| TEXT SHOWN |
= = = =

Close ur eyes n go for 9600gso (any good make) 
yes ur system is a bit low. So what? U got money, use it. And certainly it will give at least 1.5 times better performance than 8600 gt even in your rig. Besides when u get a better rig later, u wont hav to throw the card or sell it, it will be helpful in long run. Ask desiibond, he'll tell u that bottlenecks are more of a theory than practicals at this level. U dont hav a rig of mid 90s!  wont be a problem.


----------



## MetalheadGautham (Jun 16, 2008)

anshujainss said:


> Guys!!! i hav an AMD Athalon X2 3800+ cpu. now dat is dual core!!! y r u talkin bout single core??? newaz, thanx a lot for d gr8 replies!!! so finally which card shud i go 4 den now dat u ppl know i hav a dual core processor???


Dual Core ?
Then 9600GSO if you like to Game.
But since your needs are light, 8600GT is still an option.
Get an extra GB of ram though.
Each core needs 1GB of RAM - thats standard these days.


----------



## johnjjx (Jun 16, 2008)

U didnt mention it was x2 in ur 1st post. Nywayz n ovrclkd x2 can nag away bottlenecks. Get d 9600gso get d galaxy one mod it.


----------



## MetalheadGautham (Jun 16, 2008)

johnjjx said:


> U didnt mention it was x2 in ur 1st post. Nywayz n ovrclkd x2 can nag away bottlenecks. Get d 9600gso get d galaxy one mod it.

= = = =

| RECORDS SHOWN |

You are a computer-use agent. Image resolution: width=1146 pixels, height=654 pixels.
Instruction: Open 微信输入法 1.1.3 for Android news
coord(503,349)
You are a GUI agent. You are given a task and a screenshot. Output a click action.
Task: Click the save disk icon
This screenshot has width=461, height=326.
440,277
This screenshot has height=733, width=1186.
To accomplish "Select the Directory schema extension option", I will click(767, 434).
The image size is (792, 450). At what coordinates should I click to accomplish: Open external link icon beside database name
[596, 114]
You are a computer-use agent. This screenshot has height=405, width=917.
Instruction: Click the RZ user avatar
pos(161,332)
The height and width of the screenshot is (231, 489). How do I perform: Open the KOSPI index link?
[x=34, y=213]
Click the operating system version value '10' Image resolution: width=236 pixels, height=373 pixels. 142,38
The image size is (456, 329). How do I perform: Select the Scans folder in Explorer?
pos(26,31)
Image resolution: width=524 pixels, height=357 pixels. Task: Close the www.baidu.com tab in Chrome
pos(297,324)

= = = =

| AIM OF THE EXERCISE |
Reproduce the passage of the forum thread that starts with "Close ur eyes" and continues through "be a problem.", with no changes. The listing comes from a source unrelated to the forum thread.

| TASK SOLUTION |
Close ur eyes n go for 9600gso (any good make) 
yes ur system is a bit low. So what? U got money, use it. And certainly it will give at least 1.5 times better performance than 8600 gt even in your rig. Besides when u get a better rig later, u wont hav to throw the card or sell it, it will be helpful in long run. Ask desiibond, he'll tell u that bottlenecks are more of a theory than practicals at this level. U dont hav a rig of mid 90s!  wont be a problem.